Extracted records
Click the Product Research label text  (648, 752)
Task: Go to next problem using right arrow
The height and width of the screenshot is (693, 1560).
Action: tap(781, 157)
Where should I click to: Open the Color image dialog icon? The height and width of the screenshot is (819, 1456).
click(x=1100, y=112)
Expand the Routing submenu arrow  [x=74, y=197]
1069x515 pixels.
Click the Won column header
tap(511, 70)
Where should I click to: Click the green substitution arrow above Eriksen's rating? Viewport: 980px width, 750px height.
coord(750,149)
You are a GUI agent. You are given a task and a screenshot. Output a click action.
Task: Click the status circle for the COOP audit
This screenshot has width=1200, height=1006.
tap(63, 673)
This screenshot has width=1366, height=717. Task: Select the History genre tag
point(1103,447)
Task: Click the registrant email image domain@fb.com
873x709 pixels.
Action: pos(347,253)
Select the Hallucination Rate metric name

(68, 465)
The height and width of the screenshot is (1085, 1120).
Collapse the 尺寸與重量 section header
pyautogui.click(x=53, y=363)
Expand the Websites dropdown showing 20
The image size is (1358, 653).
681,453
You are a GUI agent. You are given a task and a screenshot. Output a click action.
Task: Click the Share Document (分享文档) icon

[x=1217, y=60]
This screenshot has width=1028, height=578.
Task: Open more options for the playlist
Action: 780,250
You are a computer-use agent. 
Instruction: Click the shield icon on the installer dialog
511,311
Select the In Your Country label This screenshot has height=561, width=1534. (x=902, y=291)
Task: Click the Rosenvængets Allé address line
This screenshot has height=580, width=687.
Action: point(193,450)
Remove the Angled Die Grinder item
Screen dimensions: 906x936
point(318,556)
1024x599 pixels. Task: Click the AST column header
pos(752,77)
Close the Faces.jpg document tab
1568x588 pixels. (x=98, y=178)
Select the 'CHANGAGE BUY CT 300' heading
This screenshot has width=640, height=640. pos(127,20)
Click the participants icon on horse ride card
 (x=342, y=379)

Your objective
Render the records above as a JSON array of strings, with one string per line and all blank lines excluded.

Exercise result
[
  "Click the Product Research label text  (648, 752)",
  "Task: Go to next problem using right arrow",
  "The height and width of the screenshot is (693, 1560).",
  "Action: tap(781, 157)",
  "Where should I click to: Open the Color image dialog icon? The height and width of the screenshot is (819, 1456).",
  "click(x=1100, y=112)",
  "Expand the Routing submenu arrow  [x=74, y=197]",
  "1069x515 pixels.",
  "Click the Won column header",
  "tap(511, 70)",
  "Where should I click to: Click the green substitution arrow above Eriksen's rating? Viewport: 980px width, 750px height.",
  "coord(750,149)",
  "You are a GUI agent. You are given a task and a screenshot. Output a click action.",
  "Task: Click the status circle for the COOP audit",
  "This screenshot has width=1200, height=1006.",
  "tap(63, 673)",
  "This screenshot has width=1366, height=717. Task: Select the History genre tag",
  "point(1103,447)",
  "Task: Click the registrant email image domain@fb.com",
  "873x709 pixels.",
  "Action: pos(347,253)",
  "Select the Hallucination Rate metric name",
  "(68, 465)",
  "The height and width of the screenshot is (1085, 1120).",
  "Collapse the 尺寸與重量 section header",
  "pyautogui.click(x=53, y=363)",
  "Expand the Websites dropdown showing 20",
  "The image size is (1358, 653).",
  "681,453",
  "You are a GUI agent. You are given a task and a screenshot. Output a click action.",
  "Task: Click the Share Document (分享文档) icon",
  "[x=1217, y=60]",
  "This screenshot has width=1028, height=578.",
  "Task: Open more options for the playlist",
  "Action: 780,250",
  "You are a computer-use agent. ",
  "Instruction: Click the shield icon on the installer dialog",
  "511,311",
  "Select the In Your Country label This screenshot has height=561, width=1534. (x=902, y=291)",
  "Task: Click the Rosenvængets Allé address line",
  "This screenshot has height=580, width=687.",
  "Action: point(193,450)",
  "Remove the Angled Die Grinder item",
  "Screen dimensions: 906x936",
  "point(318,556)",
  "1024x599 pixels. Task: Click the AST column header",
  "pos(752,77)",
  "Close the Faces.jpg document tab",
  "1568x588 pixels. (x=98, y=178)",
  "Select the 'CHANGAGE BUY CT 300' heading",
  "This screenshot has width=640, height=640. pos(127,20)",
  "Click the participants icon on horse ride card",
  " (x=342, y=379)"
]